One female student in particular, Celia played by Emily Barclay, seems to share his wanderlust and talent, though her artistic talent lies in her writing. Paul meets her in his role as temporary teacher and befriends her, seeing in her an early version of himself. She seems to see in him an escape route from the boring town and her mother’s abusive boyfriend. To complicate matters, her mother is Paul’s ex-girlfriend, albeit when they were both in their teens, Jackie, a strong acting turn by Jodie Rimmer.
In this landlocked, small town though, it’s not long before tongues start wagging. Surely the relationship between a young, handsome world-traveler and a teenage schoolgirl must be more than a mere friendship. MacFadyen and Barclay are excellent in the lead roles and even though you want to believe there is nothing untoward going on between them, there is always the doubt in your mind that, maybe the time they spend in that aforementioned den is not just spent reading books and listening to Patti Smith on vinyl.

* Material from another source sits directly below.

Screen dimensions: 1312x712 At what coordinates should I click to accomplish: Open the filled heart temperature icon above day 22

However, this drama doesn’t just follow the genre pattern and just when you think you have a handle on the whole story it switches tack. There are no clear heroes or villains, just human beings searching for the best life possible and making mistakes, some of them fatal, along the way.
The boys had been raised by their father after what is referred to as their mother’s “accidental” death. Paul was the only other person given access to his father’s den, or so we are led to believe, while his brother Andrew’s relationship with their mother seemed a little too close for comfort.

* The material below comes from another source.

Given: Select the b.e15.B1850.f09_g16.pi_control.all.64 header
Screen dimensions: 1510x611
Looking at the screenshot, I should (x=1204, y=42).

When Celia goes missing and Paul seems to know more about her disappearance than he is telling, he does of course become chief suspect. The film uses flashbacks to establish the fact that Paul saw Celia a lot more times than he is admitting to and effectively uses historical flashback to show how he has always rebelled against “the norm”. However, he is also shown as a man of high moral ethics having taken himself out of the shortlist for the Pulitzer prize for his photograph of a distraught, child war victim, which adds to the ambiguity over his part in Celia’s disappearance.
As layer upon layer of the story unfolds, the audience becomes more and more emotionally involved until the final scenes, which pack a huge emotional punch.

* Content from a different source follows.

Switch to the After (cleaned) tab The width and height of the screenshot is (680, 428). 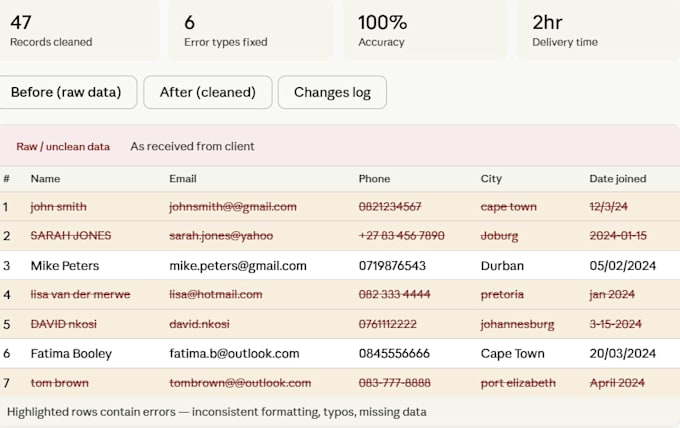[x=208, y=92]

Brad McGann, the film’s director, gives the film a realistically contemporary feel, which is all the more surprising and admirable given that it is based on Maurice Gee’s 30-year-old novel. McGann, who also wrote the screenplay, decided to make the film in central New Zealand and set it in the present day after he saw that the story had as much relevance now as it would back then.
If there is a weakness in the film it would have to be in the performances of Moy and, surprisingly given her track record, Miranda Otto as Penny his agoraphobic wife, but it is he who has the line which sums up the film: “It was all a misunderstanding.” In this case the misunderstandings were anything but simple.